Paul O’Neill’s writing for Trans-Siberian Orchestra was rooted in vivid imagery and simple, everyman accomplishment. His storylines evoked visions of angels, sparkling winter nights, dimly lit bars where patrons walked in sinners, and, through realization, walked out that much more saintly. O’Neill saw the good that his music could accomplish, and the volume of people that it could reach. His music was an amalgam of the classical composers he adored like Beethoven and Mozart, the literary figures he mirrored like Dickens and Wilde, along with the progressive rock greats he revered and eventually befriended – notably Emerson, Lake and Palmer.

There’s much more to the Paul O’Neill musical story than can be said here, but these five songs are an absolute primer for O’Neill’s vision.

 

5) Savatage, “Hall of the Mountain King” (1987)

Not an obvious standout as far as Paul’s musical contributions overall, but important in that the 1987 Savatage album of the same name marked the beginning of a fruitful, 30-year collaboration between Savatage founder/vocalist, and current TSO collaborator Jon Oliva and O’Neill. By Oliva’s own admission, Savatage was fledgling after the directionless 1986 “Fight For The Rock” album, and may have very well called it a career had it not been for Atlantic Records bringing in O’Neill as co-writer and producer. The HOTMK album actually sowed a few seeds for Trans-Siberian Orchestra – check out the three-minute instrumental piece seguing into “Hall of the Mountain King” titled “Prelude to Madness,” as it actually became a full track under an assumed name (one that made this list a couple of notches higher) 12 years later on TSO’s Night Castle album.

 

4) Savatage, “Gutter Ballet” (1989)

https://youtu.be/nyeBVfpwGbk

One of the definitive “orchestral” metal tracks that would eventually define Savatage’s post-1987 career and provide a blueprint for Trans-Siberian Orchestra’s heavier cuts, this song was apparently pulled from the pages of an unmaterialized play O’Neill had written years earlier.

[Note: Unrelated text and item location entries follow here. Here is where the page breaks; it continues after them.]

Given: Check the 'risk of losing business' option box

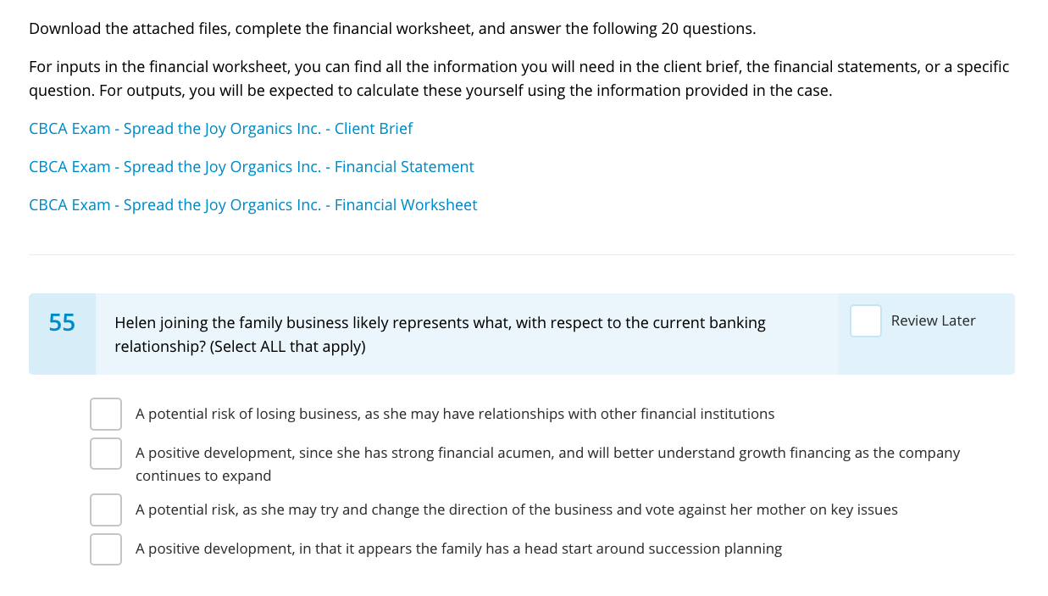Looking at the screenshot, I should (x=106, y=414).
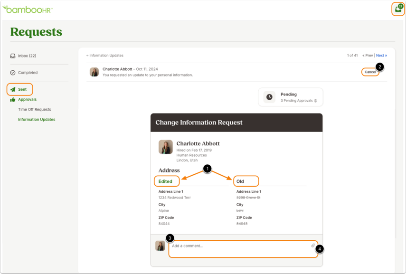
Task: Click the paperclip attachment icon in comment box
Action: click(313, 246)
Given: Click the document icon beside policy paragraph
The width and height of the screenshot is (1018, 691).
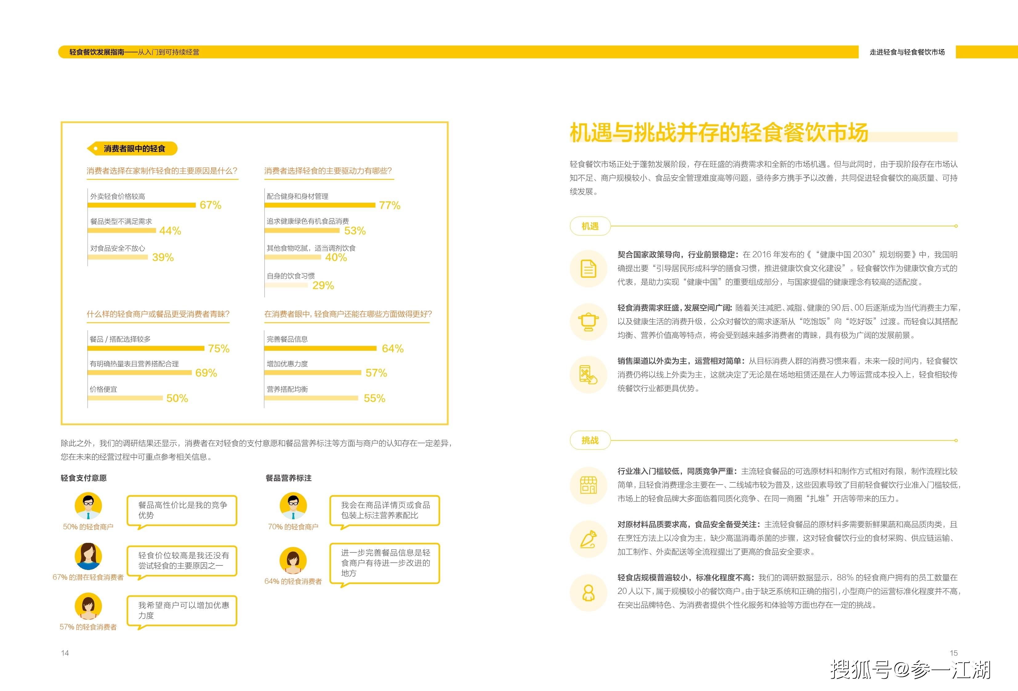Looking at the screenshot, I should (588, 269).
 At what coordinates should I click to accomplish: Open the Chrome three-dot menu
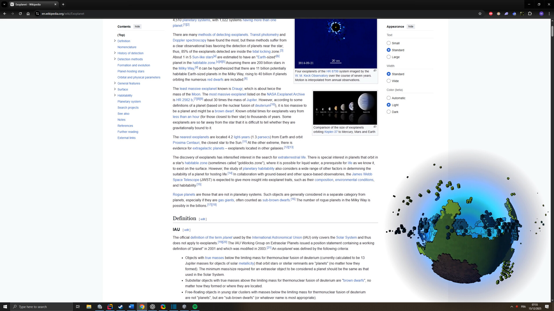550,14
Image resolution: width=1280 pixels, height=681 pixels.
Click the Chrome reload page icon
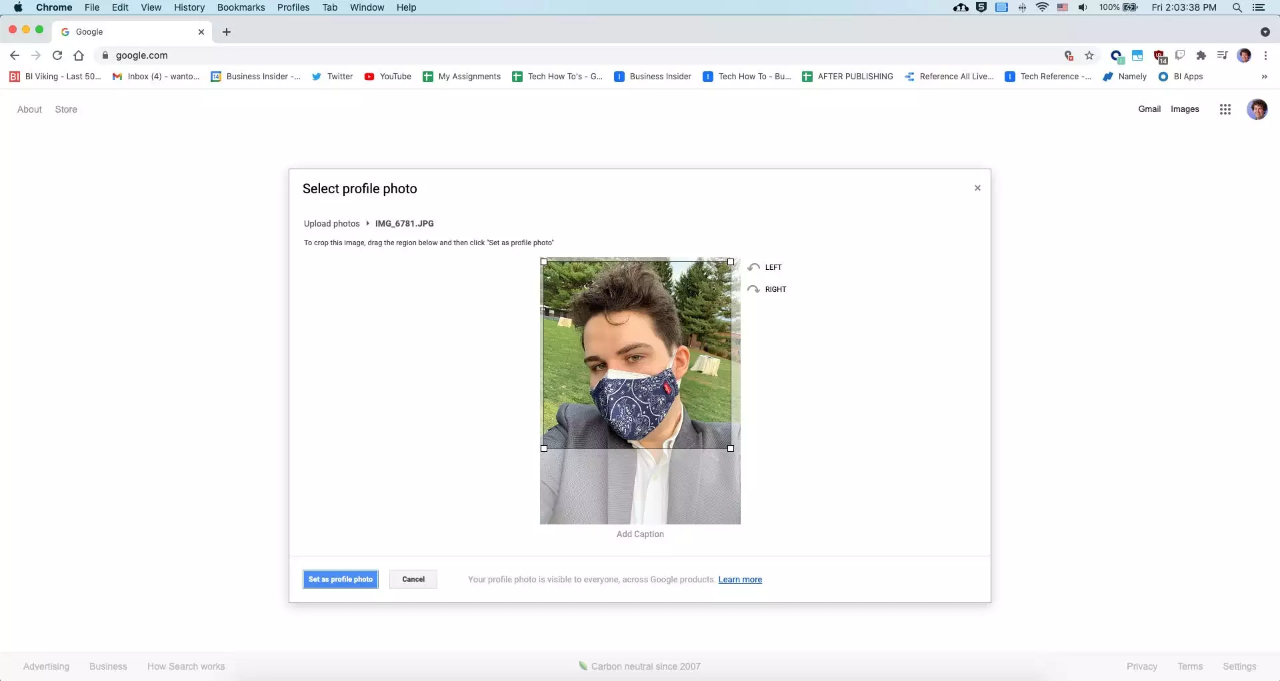[x=57, y=55]
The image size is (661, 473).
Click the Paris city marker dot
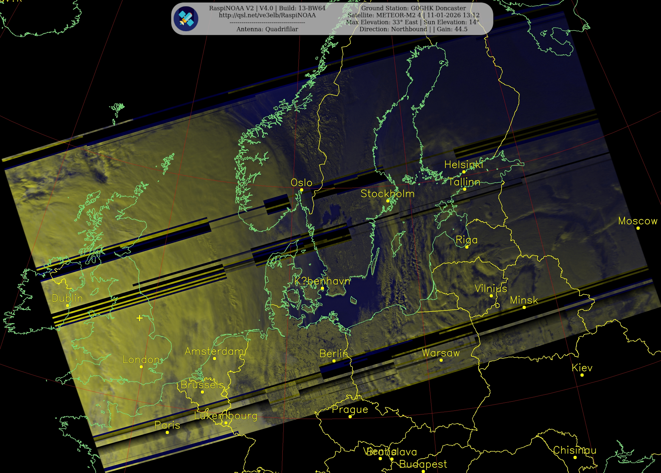(167, 433)
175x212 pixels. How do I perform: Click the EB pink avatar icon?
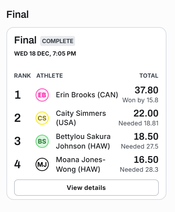click(42, 95)
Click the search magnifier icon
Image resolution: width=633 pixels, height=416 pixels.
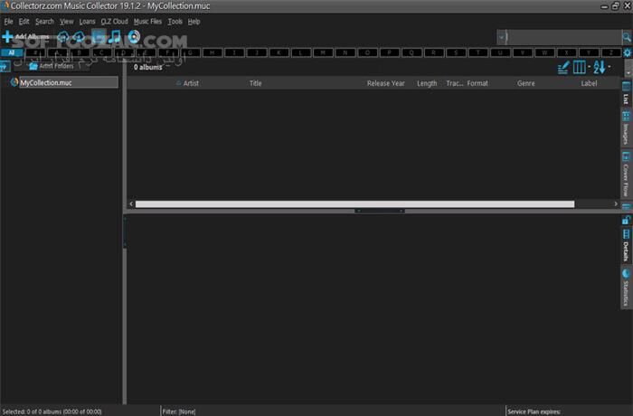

Very much progressive in nature, the song features numerous breakdowns and rhythmic shifts, coupled with some of guitarist Criss Oliva’s most outstanding fretburn. Oliva’s white Charvel guitar would make its first appearance on Savatage/TSO artwork on the cover of the Gutter Ballet album – the guitar figuring prominently to this day in TSO branding, wrapped in roses against a brick wall.